Старшего звали Жак Дюмон. Что с ним стало, мне неизвестно; другой, Фелисьен Эрда, приобрел 9 термидора страшную известность, быстро угасшую.
Этот последний был молодой хрупкий блондин, истинное дитя Парижа, раздражительный и нервный, словно женщина. Его фамилия, которую его юные товарищи иногда искажали, прибавляя к ней букву «М», стала для Фелисьена источником постоянных драк; но физическая слабость не всегда позволяла ему капитулировать на почетных условиях. Так как раздражительность вечно бросала его в споры и он всегда был готов все отрицать, девицы Дюпле прозвали Эрда гражданином Вето.
Надо ли объяснять, что право вето было одной из прерогатив короля и что оба случая, когда он неудачно этим правом воспользовался, оттолкнули от Людовика XVI народ?
Госпожа Дюпле принесла из кухни первую перемену блюд; меня представили ей, но она уделила мне еще меньше внимания, чем ее дочери.

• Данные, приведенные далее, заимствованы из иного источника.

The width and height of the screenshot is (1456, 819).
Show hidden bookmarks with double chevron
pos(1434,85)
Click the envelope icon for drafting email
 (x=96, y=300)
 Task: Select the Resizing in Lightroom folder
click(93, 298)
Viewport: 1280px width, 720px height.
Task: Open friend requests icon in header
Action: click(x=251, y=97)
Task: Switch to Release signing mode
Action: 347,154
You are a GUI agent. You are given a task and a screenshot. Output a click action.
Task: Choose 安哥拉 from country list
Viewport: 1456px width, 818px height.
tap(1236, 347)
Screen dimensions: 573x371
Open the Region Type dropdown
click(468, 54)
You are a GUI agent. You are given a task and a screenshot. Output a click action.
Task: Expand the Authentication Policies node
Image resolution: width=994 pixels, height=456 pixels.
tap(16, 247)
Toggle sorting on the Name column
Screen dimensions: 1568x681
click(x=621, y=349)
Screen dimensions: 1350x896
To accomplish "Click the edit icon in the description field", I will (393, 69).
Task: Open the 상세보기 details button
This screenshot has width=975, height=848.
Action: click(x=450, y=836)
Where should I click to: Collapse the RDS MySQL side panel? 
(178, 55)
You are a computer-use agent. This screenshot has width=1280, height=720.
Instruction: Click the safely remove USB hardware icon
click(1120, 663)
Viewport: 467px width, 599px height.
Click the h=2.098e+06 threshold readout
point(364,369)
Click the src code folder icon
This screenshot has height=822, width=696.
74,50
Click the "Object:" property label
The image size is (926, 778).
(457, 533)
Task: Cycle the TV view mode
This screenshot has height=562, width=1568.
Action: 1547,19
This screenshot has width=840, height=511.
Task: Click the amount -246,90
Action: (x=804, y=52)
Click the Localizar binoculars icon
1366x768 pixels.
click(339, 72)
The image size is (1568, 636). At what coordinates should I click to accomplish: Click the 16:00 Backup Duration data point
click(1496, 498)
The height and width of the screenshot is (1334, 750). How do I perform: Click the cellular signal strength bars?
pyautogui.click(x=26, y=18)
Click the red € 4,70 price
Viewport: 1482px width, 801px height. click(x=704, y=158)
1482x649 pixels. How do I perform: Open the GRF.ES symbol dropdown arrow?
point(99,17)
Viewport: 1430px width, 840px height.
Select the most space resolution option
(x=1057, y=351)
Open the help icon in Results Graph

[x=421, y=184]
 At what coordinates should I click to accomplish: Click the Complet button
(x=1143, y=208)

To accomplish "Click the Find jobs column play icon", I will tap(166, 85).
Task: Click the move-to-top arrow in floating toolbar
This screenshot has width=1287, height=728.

Это была женщина лет тридцати восьми — сорока, красивая сильной и цветущей красотой женщины из народа. Она разделяла патриотические убеждения мужа, а главное — его восхищение Робеспьером.
О герое якобинцев и шел разговор большую часть ужина, протекавшего по-братски, за одним столом, где как равные сидели хозяева и подмастерья.
Правда, мне показалось, что Фелисьен Эрда поглядывает на меня довольно косо. Чтобы оказать мне честь, меня посадили рядом с мадемуазель Корнелией, и, по-моему, он считал эту честь, сколь бы эфемерной она ни была, посягательством на свои права.
Самым примечательным в ту эпоху было то, что образование проникло в сословие буржуа, а от них передалось и сословию ремесленников.
Девицы Дюпле были не просто образованными, но даже просвещенными, особенно в политике; они знали трагедии Вольтера и почерпнули из них немало изречений; читали они «Общественный договор» и «Исповедание веры Савойского викария»; они ходили в Комеди Франсез, где в «Карле IX» Мари Жозефа Шенье и в «Беренике» Расина недавно сыграл Тальма, восстановив античный костюм во всей его первозданности. Результатом сей театрально-исторической новинки явилось то, что ножницы цирюльника прошлись почти по всем головам, и уже два месяца все мужчины носили прически под Тита.
За ужином беззлобно подшучивали над моей прической. Понятно, что за столь короткий срок мода не успела добраться до деревни Пнет, и посему я еще носил традиционную косичку (оба подмастерья от нее уже избавились). Что касается метра Дюпле, он, будучи истинным патриотом, продолжал биться за то, чтобы не лишиться косы, необходимой принадлежности мужчины; старая его матушка относилась к косе с какой-то суеверной почтительностью.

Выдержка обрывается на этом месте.